■ **Try it**
Look through the entries below, please, and copy every line with the word "Romina".
[[ Data shown, beginning ]]
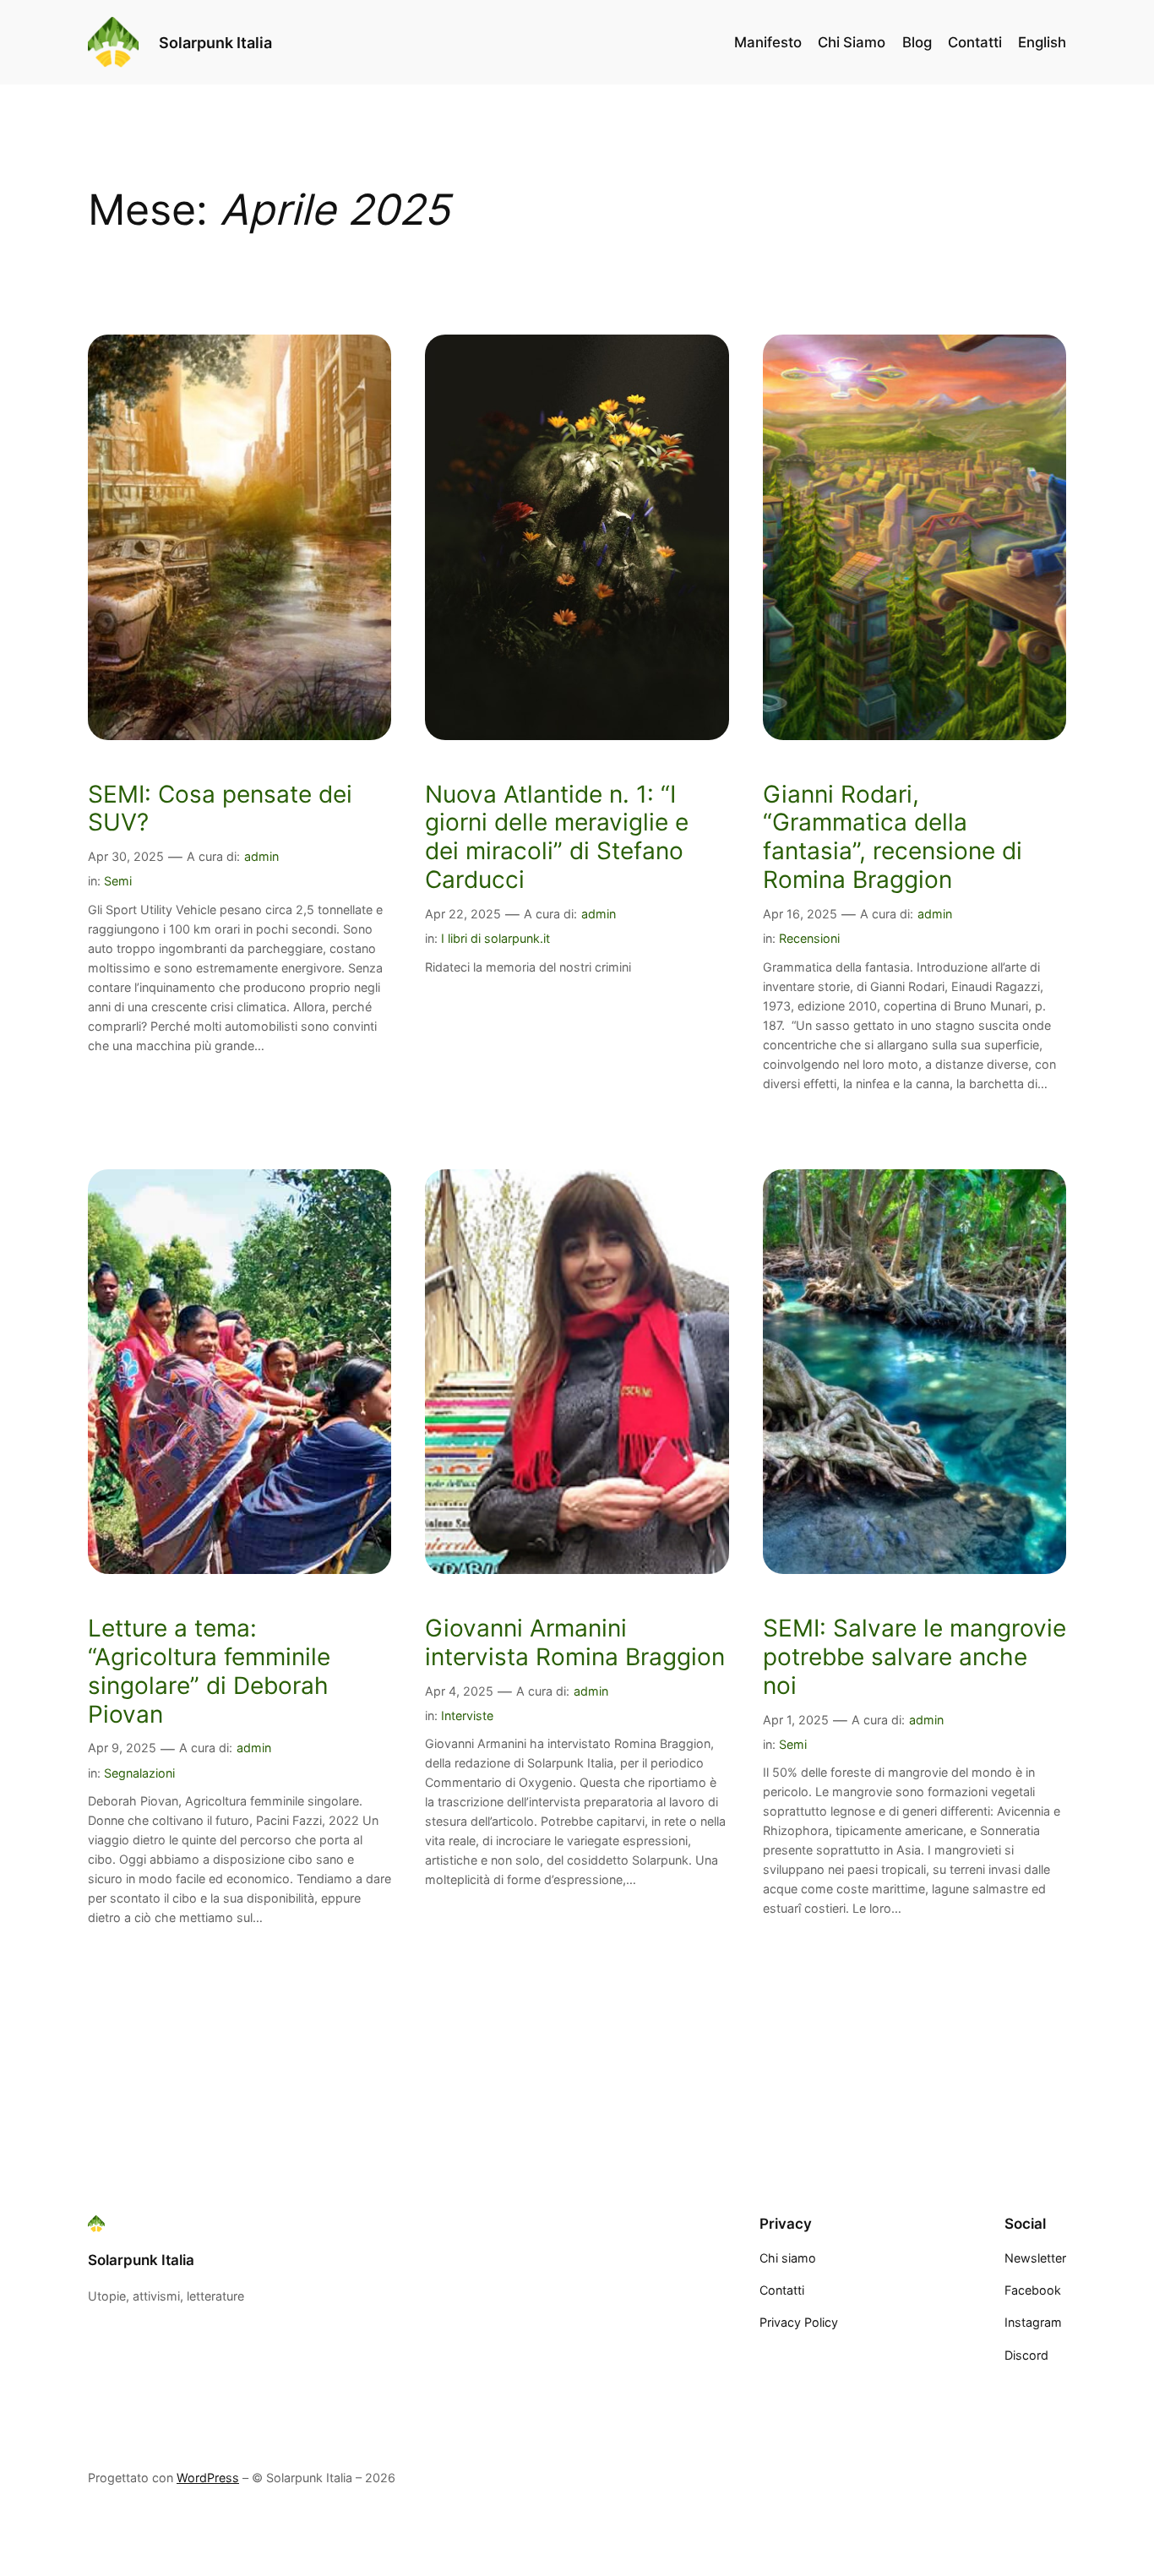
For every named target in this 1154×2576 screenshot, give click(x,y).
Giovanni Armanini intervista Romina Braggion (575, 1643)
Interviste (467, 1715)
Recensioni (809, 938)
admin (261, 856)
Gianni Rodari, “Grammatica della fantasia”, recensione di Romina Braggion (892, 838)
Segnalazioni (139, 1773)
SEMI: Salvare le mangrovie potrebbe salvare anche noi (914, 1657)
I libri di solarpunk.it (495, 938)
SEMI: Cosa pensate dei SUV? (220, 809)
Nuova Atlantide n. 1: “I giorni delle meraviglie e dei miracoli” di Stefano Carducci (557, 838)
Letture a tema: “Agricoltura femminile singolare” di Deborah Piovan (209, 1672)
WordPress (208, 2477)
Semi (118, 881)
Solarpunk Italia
[[ Data shown, end ]]
■ **Response**
Giovanni Armanini intervista Romina Braggion (575, 1643)
Gianni Rodari, “Grammatica della fantasia”, recensione di Romina Braggion (892, 838)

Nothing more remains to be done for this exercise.